WHAT TO DO: Starting at the line that contains "Select the 5.jpg thumbnail" and ending after the line that contains "coord(88,536)", reproduce the items with every "Select" switched to "Choose". Leave everything else unchanged.
— BEGIN DATA EXTRACT —
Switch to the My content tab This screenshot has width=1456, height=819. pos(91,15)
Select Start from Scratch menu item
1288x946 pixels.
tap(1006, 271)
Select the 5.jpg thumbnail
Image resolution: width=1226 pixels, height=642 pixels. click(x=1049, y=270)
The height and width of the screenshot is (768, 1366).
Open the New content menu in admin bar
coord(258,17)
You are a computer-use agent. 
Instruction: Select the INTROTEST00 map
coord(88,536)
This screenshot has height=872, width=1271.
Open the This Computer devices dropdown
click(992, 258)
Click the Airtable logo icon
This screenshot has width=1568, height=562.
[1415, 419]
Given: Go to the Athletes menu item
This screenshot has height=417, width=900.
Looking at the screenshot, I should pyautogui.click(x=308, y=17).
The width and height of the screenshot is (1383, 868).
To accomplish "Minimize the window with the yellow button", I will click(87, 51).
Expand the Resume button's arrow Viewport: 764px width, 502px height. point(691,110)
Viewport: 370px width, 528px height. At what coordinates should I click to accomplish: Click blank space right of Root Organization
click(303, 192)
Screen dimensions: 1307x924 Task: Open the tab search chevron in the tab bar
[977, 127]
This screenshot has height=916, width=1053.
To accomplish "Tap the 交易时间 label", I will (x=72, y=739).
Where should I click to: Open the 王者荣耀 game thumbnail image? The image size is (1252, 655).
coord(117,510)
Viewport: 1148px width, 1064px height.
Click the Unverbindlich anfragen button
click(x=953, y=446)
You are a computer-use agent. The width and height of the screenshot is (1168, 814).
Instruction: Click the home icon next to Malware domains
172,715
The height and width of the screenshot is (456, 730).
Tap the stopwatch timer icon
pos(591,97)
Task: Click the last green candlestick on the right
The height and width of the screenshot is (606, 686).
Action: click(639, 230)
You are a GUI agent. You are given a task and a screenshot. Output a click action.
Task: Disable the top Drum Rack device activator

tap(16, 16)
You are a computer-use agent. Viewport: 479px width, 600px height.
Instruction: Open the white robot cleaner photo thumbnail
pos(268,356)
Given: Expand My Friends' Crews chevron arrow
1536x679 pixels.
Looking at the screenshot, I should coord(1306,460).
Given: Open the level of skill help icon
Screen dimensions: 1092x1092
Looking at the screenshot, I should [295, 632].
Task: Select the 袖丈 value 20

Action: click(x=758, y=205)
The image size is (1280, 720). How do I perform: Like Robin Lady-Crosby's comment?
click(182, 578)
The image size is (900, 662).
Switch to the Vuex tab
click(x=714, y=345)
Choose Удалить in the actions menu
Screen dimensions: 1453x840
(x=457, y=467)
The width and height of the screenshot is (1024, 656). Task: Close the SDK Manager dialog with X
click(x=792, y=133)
— END DATA EXTRACT —
EXERCISE ANSWER:
Choose the 5.jpg thumbnail
Image resolution: width=1226 pixels, height=642 pixels. click(x=1049, y=270)
The height and width of the screenshot is (768, 1366).
Open the New content menu in admin bar
coord(258,17)
You are a computer-use agent. 
Instruction: Choose the INTROTEST00 map
coord(88,536)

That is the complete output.